## Exercise goal
Retype exactly what appears below from the line containing "جستجو در تالارها (436, 67)" down to the line containing "For every named", keeping both end lines. Do not include pictures.

## Material to process

● ● ● ● ● ● ●

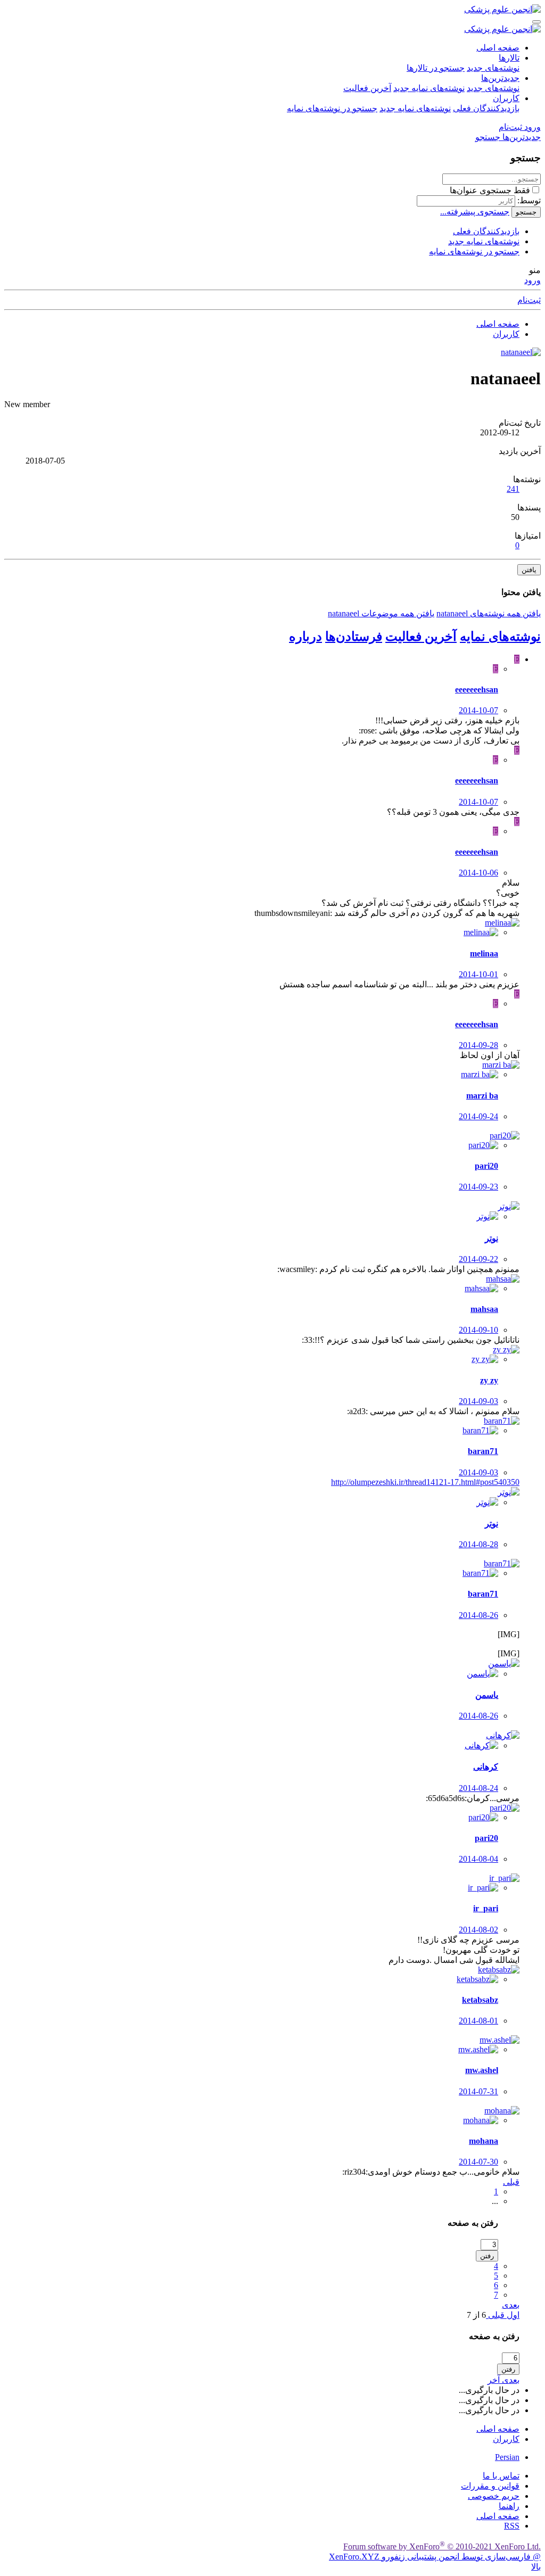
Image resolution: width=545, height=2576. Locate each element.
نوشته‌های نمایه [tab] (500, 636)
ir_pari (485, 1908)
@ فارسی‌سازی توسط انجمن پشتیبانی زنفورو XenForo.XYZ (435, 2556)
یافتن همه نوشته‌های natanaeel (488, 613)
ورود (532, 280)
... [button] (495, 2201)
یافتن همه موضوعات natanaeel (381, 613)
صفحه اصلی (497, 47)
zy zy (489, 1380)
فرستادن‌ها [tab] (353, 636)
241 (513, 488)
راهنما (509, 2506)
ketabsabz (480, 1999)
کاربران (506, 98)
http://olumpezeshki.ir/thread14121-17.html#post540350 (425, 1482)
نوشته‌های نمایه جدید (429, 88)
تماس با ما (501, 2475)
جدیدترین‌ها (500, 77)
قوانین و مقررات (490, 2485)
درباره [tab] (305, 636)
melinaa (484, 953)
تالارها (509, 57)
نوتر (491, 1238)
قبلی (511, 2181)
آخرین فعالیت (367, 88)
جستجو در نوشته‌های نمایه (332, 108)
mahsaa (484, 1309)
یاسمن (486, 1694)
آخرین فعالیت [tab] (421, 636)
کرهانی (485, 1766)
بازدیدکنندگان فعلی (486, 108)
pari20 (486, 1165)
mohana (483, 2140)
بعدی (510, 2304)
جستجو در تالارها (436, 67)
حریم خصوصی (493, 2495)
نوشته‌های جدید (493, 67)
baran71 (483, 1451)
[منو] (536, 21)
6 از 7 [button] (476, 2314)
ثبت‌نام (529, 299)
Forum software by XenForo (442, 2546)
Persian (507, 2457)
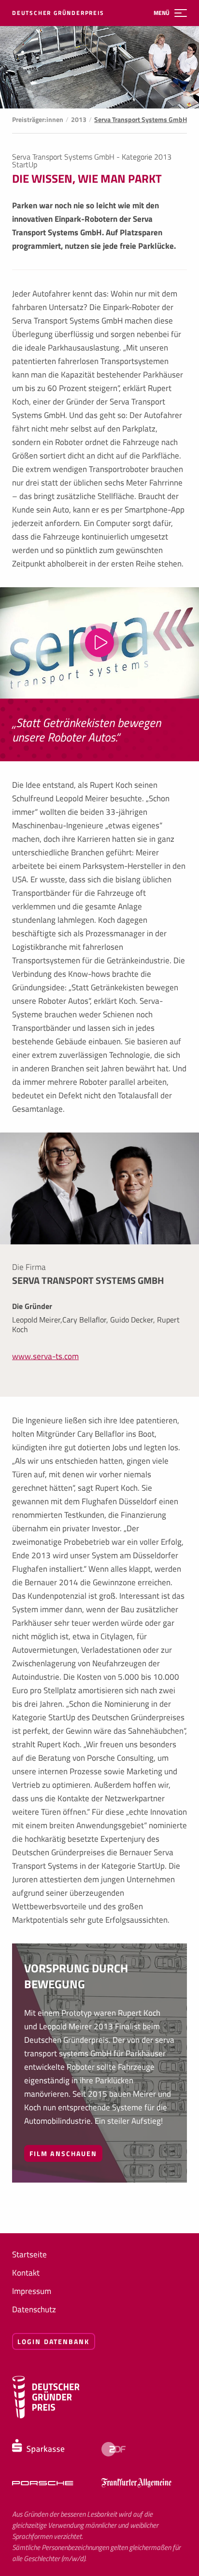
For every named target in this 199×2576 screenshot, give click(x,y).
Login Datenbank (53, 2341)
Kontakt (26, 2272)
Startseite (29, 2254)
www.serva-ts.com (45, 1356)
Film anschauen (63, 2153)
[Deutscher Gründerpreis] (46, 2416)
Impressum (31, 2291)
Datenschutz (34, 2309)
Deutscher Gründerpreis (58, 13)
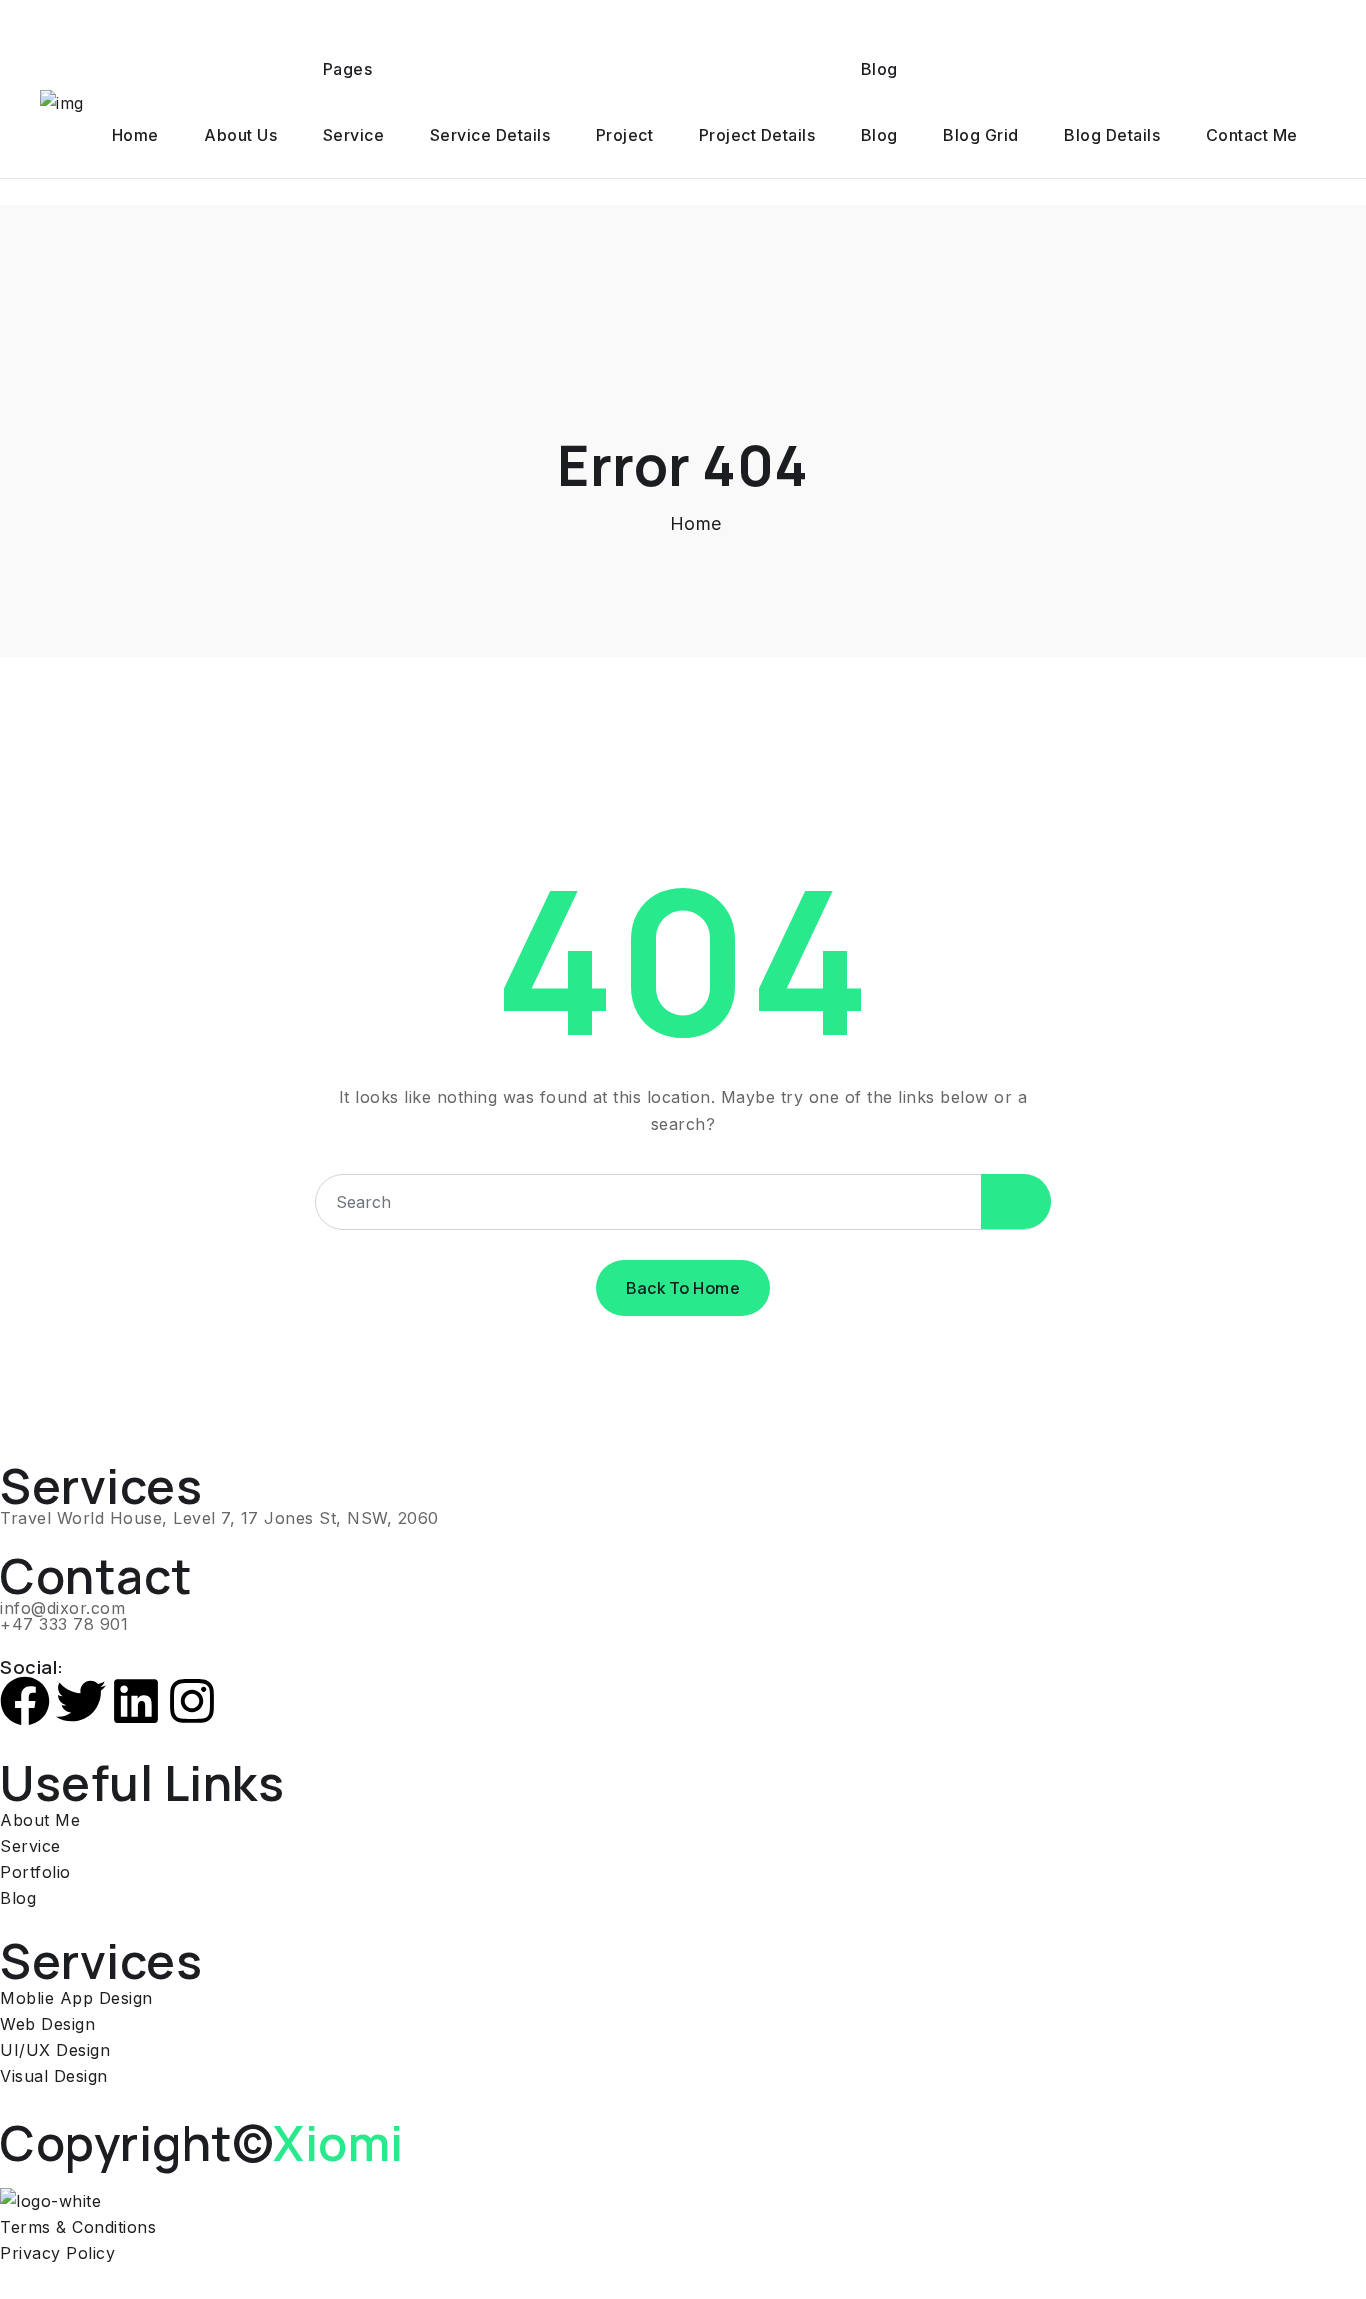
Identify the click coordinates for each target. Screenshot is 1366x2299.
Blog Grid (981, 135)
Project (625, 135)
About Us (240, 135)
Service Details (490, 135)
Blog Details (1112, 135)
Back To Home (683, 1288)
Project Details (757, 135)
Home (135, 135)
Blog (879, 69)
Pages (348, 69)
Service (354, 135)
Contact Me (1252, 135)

● ● ● ● ● ● ●

## Exercise response
جستجو در تالارها (436, 67)
حریم خصوصی (493, 2495)
نوشته‌های جدید (493, 67)
baran71 (483, 1451)
[منو] (536, 21)
6 از 7 [button] (476, 2314)
ثبت‌نام (529, 299)
Forum software by XenForo (442, 2546)
Persian (507, 2457)
For every named target in this 199×2576 screenshot, give click(x,y).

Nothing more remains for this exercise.